### What you will do
Turn the lines into a numbered list, beginning at the line that contains "This screenshot has width=1005, height=524." and ending after the line that contains "Action: click(x=346, y=74)", and skip any blank lines. Leave the pictures out of your answer.

### Data shown
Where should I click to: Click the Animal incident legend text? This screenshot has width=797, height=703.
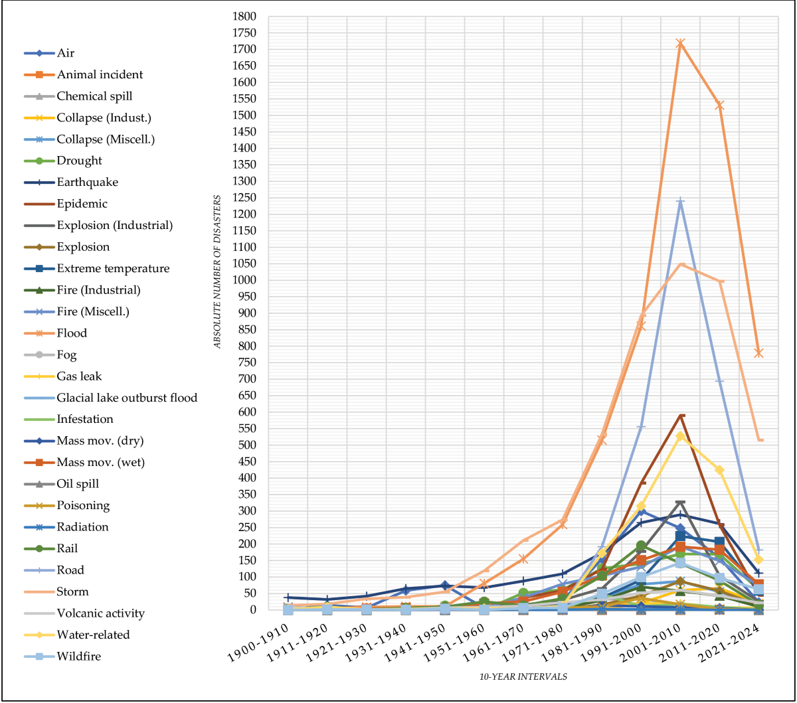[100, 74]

==

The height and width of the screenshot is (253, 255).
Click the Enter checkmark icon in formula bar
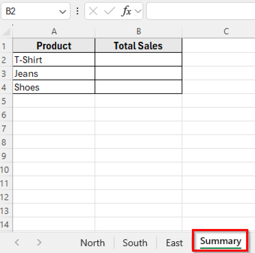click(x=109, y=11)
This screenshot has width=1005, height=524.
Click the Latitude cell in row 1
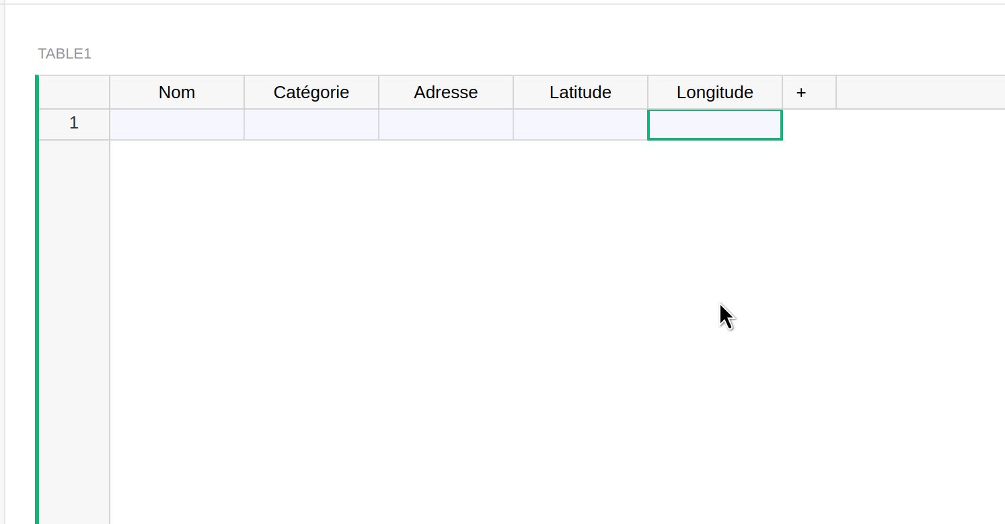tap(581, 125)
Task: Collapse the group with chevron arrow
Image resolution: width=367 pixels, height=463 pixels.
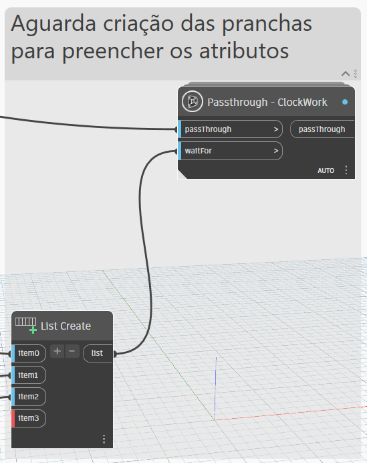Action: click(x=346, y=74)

---

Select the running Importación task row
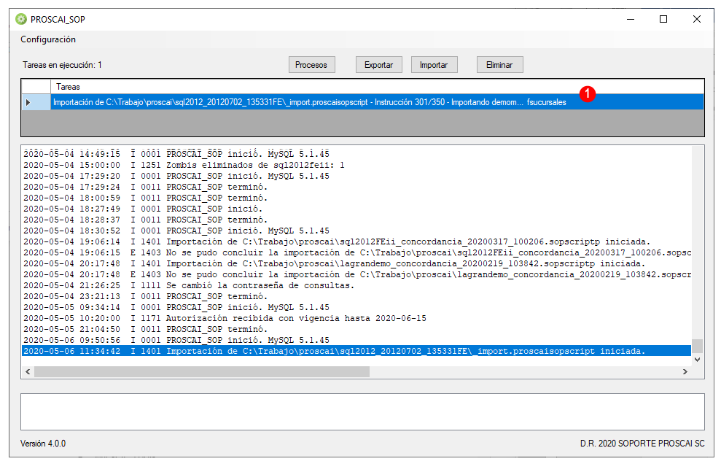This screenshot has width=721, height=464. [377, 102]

### Answer in full
1. This screenshot has width=1005, height=524.
2. Click the Latitude cell in row 1
3. tap(581, 125)
4. Task: Collapse the group with chevron arrow
5. Image resolution: width=367 pixels, height=463 pixels.
6. Action: click(x=346, y=74)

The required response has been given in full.